Exercise objective
Please transcribe the listing below exactly, but only from the line containing "At what coordinates should I click to accomplish: Browse" through its last line.

Available data
=======
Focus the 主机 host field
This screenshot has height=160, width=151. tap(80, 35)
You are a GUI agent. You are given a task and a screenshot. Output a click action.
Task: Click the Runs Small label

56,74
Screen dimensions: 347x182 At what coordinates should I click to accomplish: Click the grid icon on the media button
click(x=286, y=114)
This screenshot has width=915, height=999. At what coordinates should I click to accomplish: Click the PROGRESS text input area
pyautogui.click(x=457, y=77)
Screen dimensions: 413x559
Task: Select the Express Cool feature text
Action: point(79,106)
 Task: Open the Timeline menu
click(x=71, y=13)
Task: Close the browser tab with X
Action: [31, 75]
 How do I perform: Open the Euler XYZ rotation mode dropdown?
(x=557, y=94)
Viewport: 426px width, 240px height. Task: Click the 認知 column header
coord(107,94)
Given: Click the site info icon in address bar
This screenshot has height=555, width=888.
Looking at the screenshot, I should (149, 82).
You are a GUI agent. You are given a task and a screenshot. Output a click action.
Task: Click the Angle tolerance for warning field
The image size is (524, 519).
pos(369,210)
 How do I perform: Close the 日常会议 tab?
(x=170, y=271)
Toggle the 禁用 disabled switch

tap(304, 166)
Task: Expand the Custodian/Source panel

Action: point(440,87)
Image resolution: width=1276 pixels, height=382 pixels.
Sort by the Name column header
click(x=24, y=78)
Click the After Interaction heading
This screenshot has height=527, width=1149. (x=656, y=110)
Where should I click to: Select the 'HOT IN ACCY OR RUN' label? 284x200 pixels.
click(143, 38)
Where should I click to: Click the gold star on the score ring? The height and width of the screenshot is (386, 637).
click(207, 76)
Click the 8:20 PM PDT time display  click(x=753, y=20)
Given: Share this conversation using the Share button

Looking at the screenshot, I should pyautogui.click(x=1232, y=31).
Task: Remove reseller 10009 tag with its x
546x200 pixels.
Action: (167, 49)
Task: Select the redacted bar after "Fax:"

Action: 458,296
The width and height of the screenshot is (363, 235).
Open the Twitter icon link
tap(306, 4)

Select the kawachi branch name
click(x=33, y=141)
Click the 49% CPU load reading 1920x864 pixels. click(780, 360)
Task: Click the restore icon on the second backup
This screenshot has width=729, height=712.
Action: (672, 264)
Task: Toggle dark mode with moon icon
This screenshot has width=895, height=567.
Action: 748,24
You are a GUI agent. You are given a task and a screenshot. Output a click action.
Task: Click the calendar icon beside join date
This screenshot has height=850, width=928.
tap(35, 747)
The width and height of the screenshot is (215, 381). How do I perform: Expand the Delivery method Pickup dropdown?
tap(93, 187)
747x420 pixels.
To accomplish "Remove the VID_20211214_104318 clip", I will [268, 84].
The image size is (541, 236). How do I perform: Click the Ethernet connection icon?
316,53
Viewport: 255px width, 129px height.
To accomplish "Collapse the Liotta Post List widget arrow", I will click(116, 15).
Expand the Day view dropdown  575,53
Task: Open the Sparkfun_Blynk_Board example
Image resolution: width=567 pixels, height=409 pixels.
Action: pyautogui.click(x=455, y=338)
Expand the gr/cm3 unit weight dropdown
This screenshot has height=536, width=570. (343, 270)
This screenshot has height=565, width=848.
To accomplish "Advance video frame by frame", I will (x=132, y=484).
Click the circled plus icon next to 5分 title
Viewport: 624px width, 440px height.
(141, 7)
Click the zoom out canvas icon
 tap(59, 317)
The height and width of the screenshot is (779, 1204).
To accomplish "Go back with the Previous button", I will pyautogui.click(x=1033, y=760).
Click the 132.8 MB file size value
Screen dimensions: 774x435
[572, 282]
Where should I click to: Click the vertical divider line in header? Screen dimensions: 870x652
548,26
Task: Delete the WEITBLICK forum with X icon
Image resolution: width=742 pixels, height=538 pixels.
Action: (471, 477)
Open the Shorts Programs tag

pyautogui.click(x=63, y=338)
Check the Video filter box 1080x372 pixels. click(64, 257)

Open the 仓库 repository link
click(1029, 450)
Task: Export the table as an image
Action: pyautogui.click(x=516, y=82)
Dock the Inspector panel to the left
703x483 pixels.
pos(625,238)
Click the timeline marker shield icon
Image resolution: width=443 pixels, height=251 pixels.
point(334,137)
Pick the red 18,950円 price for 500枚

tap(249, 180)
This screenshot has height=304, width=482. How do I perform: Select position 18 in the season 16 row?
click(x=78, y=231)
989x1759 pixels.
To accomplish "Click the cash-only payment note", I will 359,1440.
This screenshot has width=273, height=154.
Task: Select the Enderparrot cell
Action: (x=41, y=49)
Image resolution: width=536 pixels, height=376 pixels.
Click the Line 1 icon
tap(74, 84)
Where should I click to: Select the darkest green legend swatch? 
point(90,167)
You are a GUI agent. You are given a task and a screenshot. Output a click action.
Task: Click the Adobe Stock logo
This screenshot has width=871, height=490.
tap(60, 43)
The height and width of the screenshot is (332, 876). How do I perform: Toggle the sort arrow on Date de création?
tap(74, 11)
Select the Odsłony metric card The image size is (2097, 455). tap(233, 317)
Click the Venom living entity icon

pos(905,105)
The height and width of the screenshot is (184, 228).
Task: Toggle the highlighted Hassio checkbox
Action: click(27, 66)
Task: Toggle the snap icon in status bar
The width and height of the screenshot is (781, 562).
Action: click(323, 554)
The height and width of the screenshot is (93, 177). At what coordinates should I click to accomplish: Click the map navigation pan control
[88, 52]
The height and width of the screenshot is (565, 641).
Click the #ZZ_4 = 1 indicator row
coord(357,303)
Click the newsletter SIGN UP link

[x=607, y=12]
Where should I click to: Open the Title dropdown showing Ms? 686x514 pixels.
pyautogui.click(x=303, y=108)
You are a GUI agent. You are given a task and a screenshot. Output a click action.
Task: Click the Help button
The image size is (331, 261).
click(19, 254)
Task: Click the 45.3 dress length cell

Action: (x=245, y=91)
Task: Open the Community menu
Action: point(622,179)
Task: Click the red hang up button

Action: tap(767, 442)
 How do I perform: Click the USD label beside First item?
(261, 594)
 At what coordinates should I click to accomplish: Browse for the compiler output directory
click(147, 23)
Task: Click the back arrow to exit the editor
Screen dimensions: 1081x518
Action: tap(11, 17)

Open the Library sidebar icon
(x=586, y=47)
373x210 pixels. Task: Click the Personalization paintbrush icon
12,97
=======
Output for this exercise
 At what coordinates should I click to accomplish: Browse for the compiler output directory
click(147, 23)
Task: Click the back arrow to exit the editor
Screen dimensions: 1081x518
Action: tap(11, 17)

Open the Library sidebar icon
(x=586, y=47)
373x210 pixels. Task: Click the Personalization paintbrush icon
12,97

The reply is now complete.